/Argument set for lawsuit that aims to take down Mississippi state flag

Argument set for lawsuit that aims to take down Mississippi state flag

U.S. District Judge Carlton Reeves scheduled the hearing for April 12, at the federal courthouse downtown Jackson. Carlos Moore, a Mississippi attorney, filed the suit February 29. He claimed that the Mississippi state flag which bears a Confederate battle emblem violates his constitutional rights, and asked for its removal. Moore, an attorney from Grenada, claims that the flag’s existence infringes the Equal Protection clause in the Fourteenth Amendment. He also claims that the flag “has to be shown to incite violence and terror both in Mississippi and in a southern sister state with a similar history racial discrimination.” Moore stated in his initial complaint that he found the Confederate battle emblem in the Mississippi flag “painful, threatening, and offensive.” I object to the flag flying on public property. It continues to fly, which causes me to suffer from stigmatic, emotional, and physical injuries.” Gov. Phil Bryant is the only defendant in this case. He has supported the flag’s current form for many years. Bryant’s spokesperson Clay Chandler dismissed the case as “frivolous” on the day it was filed. Mississippi Attorney General Jim Hood said that the flag is hurting Mississippi and that he would not voice his personal opinions in defense of the governor.

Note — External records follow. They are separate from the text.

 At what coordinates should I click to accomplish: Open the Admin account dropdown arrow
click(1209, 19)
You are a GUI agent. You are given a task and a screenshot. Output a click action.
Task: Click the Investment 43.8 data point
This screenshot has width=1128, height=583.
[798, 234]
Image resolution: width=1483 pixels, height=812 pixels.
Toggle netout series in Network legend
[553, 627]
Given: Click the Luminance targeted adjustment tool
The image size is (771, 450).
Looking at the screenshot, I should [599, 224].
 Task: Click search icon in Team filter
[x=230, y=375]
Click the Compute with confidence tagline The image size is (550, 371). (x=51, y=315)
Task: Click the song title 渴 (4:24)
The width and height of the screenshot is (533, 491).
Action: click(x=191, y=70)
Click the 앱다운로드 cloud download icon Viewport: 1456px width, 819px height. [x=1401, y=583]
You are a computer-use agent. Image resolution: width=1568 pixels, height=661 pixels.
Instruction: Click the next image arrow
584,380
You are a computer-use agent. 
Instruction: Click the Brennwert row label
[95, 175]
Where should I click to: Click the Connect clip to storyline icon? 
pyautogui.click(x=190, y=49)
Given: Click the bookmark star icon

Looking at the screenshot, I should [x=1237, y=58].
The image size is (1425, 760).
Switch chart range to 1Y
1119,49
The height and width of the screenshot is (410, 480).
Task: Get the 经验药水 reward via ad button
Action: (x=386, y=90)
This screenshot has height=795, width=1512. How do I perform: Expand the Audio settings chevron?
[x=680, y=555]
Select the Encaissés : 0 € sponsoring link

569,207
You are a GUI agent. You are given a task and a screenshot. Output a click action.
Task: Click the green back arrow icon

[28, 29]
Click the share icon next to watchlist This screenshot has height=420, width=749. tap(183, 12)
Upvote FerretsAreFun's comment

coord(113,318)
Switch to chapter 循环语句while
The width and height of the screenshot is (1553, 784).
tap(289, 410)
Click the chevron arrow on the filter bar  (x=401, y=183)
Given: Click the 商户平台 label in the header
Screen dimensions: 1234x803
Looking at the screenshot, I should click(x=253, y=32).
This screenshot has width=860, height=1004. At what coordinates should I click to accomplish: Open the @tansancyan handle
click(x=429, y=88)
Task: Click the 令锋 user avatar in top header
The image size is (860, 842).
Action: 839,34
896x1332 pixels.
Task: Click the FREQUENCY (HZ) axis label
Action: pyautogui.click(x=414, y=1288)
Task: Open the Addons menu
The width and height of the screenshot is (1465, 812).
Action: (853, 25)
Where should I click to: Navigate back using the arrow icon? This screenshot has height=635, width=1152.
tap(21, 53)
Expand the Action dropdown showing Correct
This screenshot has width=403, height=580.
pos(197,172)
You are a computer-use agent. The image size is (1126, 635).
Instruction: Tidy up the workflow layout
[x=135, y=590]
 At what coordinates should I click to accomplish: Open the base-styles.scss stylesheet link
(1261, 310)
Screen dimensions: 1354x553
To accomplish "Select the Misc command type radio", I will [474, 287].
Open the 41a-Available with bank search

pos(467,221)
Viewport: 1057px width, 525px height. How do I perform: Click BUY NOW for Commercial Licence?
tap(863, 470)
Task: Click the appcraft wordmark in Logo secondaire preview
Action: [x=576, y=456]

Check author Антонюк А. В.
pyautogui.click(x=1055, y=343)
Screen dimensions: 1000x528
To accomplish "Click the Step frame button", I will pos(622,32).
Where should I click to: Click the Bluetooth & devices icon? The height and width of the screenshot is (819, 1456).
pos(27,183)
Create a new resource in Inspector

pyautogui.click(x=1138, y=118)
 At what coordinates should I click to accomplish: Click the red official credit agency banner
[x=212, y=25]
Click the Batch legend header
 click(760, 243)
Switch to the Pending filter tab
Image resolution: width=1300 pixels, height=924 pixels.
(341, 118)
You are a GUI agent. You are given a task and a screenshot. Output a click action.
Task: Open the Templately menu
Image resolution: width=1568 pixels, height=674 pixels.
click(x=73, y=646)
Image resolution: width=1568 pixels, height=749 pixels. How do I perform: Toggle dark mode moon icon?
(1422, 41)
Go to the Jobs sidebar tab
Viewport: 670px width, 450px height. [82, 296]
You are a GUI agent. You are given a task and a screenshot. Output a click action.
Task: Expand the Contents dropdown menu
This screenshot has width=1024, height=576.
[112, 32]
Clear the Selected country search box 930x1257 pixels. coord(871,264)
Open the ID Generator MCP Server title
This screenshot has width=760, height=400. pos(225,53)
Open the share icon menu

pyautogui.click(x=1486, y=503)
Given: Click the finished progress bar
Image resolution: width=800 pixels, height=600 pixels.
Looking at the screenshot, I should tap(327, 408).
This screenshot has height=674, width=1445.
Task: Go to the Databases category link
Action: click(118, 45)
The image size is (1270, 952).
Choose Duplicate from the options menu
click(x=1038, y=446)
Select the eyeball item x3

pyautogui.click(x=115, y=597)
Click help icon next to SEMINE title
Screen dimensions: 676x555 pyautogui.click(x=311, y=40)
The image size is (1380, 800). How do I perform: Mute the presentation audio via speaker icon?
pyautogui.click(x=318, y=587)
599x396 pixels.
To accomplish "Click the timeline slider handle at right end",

The suit was dismissed by the attorneys for Bryant, which included Hood, Douglas Miracle, and Harold Pizzetta. They argued that Moore has not sustained a legally cognizable injury and that Moore’s “alleged injury to the state flag is not reasonably traceable.” Reeves also detailed the symbolism behind the Confederate battle emblem and tied it to white supremacy in an order to allow both sides to file briefs. Reeves stated that “if this were a court based on facts and figures along, it would be difficult to see how Confederate battle emblem could remain in Mississippi state flag.” Reeves wrote, “But this court is both a Court of Facts and Law. “But this is both a court of facts and law.” The hearing was announced online on the trial’s docket. It will take place in Jackson at 1:30 p.m.